The idea was to redirect flows of major Canadian rivers southward through the Rocky Mountain trench, to the US west. and also dam James Bay, blast a huge canal south through Ontario and send water into the Great Lakes, and then southward to the central US.
But even if not this particular plan, the idea of somehow allowing bulk water sales, while abhorrent to most Canadians, is not necessarily so to recent politicians, such as former Prime Minister Brian Mulroney (1984-1993) who introduced a Bill (C-156) that would have allowed exports by tanker and small-scale land diversion
The most recent is the leader of the New Democratic Party, Thomas Mulcair. He thought the idea of bulk exports of water was worth exploring while he was the environment minister in the Quebec provincial government. He is currently the leader of the federal New Democratic Party seeking to be Prime Minister of Canada in the present general election campaign, but now insists he has changed his mind.
“We want the money”
He points to the oil sands in Alberta saying that the oil sands cause great disruption of the land, enormous pollution, and so on, but Canada has decided the damage is worth it.
“It’s one of the biggest environmental problems we have in the country yet It was a conscious decision, we want the money”, he says.

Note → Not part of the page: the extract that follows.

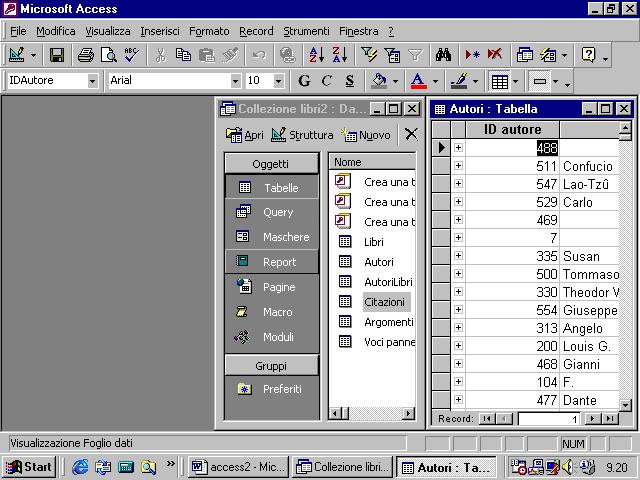Open the Strumenti menu
640x480 pixels.
click(x=305, y=31)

He also notes that the international giant Nestle is already sucking up vast amounts of ground water for bottled water sales, and that Nestle and many other industries are allowed to extract water in bulk at little to no cost, and without serious conservation measures, at the same time as Canada is barring bulk exports.
A paper published recently by the University of Calgary School of Public Policy and produced by an American professor recently suggested Canada consider sale of water to the US.
The author Rhett Larson, an associate law professor and environmental law expert at Arizona State University wrote, “Canada should arguably treat water the same way it treats oil or gold – a valuable commodity on the international market with benefits from exportation outweighing the costs of depletion”.
“What is the difference between the water embedded in Canada’s industrial and agricultural exports and raw water exported in bulk tankers or pipelines? Either way, enormous quantities of water are being exported from Canada.” Writes the American professor.
In any case, Lloyd Alter says with climate change causing increased hardship and increasing the need it is not a question of “if” Americans will come demanding Canadian water, but “when”.